There is nothing like having a former Attorney General to give a bit of a buzz to a new university law department. And Chris Bentley has certainly done that for new kid on the Toronto educational block, Ryerson. He is managing director of its LIZ, Legal Innovation Zone. Ryerson rocked the stately world of Ontario legal training with its largely online Law Practice Program about which its program director, Gina Alexandris wrote earlier. Now, manifesting its characteristic hutzpah, LIZ has established nothing less than a Global Family Justice Initiative launched at a Family Law Innovation Conference last week.
The initiative has a number of elements, the two most interesting being an attempt to establish a “Family Justice Achievement Measure’. The goal is clear: ‘By June 3, 2019, the access to justice crisis in family law is substantially solved. At least 80% of families using the family justice system in Ontario will have a faster, simpler, and more affordable alternative available to them to resolve their separation issues.’ Now, this raises an issue of style which may alienate some old-timers in the family field. As the LIZ puts the question: ‘Why June 3, 2019? Why not? It is also 1 year from the Family Law Innovation Conference where those advancing A2J around the world will be sharing their initiatives. Earlier is better.’ And, as the LiZ says, ‘a date brings urgency and accountability’.

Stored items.
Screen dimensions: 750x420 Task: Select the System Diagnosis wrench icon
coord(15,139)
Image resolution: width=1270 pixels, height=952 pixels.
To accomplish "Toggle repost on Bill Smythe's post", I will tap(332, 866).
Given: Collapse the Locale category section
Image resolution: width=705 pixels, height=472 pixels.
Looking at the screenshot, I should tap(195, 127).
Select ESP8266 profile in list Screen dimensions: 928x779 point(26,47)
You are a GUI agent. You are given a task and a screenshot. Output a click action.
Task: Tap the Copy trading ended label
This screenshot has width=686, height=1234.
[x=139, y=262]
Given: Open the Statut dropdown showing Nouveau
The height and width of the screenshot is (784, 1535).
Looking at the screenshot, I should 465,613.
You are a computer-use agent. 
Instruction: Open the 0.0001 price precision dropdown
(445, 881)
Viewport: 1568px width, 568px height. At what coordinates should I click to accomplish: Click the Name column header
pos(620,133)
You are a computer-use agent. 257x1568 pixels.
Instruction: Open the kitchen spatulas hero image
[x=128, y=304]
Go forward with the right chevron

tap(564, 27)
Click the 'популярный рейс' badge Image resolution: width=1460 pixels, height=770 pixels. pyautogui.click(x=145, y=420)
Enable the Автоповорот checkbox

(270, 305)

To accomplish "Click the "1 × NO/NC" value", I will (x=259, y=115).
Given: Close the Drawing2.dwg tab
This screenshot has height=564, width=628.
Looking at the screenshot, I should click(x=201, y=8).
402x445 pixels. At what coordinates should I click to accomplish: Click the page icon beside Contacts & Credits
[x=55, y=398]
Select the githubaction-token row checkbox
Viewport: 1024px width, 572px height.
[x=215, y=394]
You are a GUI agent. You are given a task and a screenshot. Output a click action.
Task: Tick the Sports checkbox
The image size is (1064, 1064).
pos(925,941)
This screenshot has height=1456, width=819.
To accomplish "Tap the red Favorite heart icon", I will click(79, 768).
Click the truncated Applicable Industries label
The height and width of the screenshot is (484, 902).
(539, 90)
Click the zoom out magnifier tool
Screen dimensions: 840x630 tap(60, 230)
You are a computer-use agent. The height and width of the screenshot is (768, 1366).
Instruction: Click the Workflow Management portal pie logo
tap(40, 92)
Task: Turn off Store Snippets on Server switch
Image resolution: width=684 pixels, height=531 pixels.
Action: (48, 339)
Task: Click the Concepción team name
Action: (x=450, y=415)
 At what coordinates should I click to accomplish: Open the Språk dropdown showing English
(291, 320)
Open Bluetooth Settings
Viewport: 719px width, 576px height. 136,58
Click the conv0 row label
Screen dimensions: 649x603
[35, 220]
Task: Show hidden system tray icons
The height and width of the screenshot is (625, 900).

Work to be completed. Continue the article on the Legal Innovation Zone's Global Family Justice Initiative, starting right after its final sentence.

Response area.
Personally, I rather like this introduction of this politically-based approach to the somewhat intractable problem of accessible family law provision. The date for success is really a side issue. The core of this element of the LIZ’s proposal is that ‘There do not appear to be agreed measures of success. Proposed solutions have been advanced without much evidence that they will advance A2J, solve all or part of the crisis, or would do so cost effectively. Action: Establish measures of success. Start with: faster, simpler and more affordable. Build from there.’ This chimes with the debate on the establishment of similar measures of success for online small claims and Her Majesty’s Courts and Tribunals Service court modernisation programme.
Another core element of the programme is the establishment of a Family Assist Portal which will be ‘a personalized, user-friendly, interactive online portal where families can obtain what they need to facilitate faster, simpler and more affordable resolution of their issues.’ This takes the LIZ into an interesting field – that of the legal portal, a site that brings together information, referral and perhaps additionally some measure of screening or intake to services. There are a number of examples of various types of portal around the world – many from the United States where the Legal Services Corporation is proceeding with its model statewide portal project for Alaska and Hawaii.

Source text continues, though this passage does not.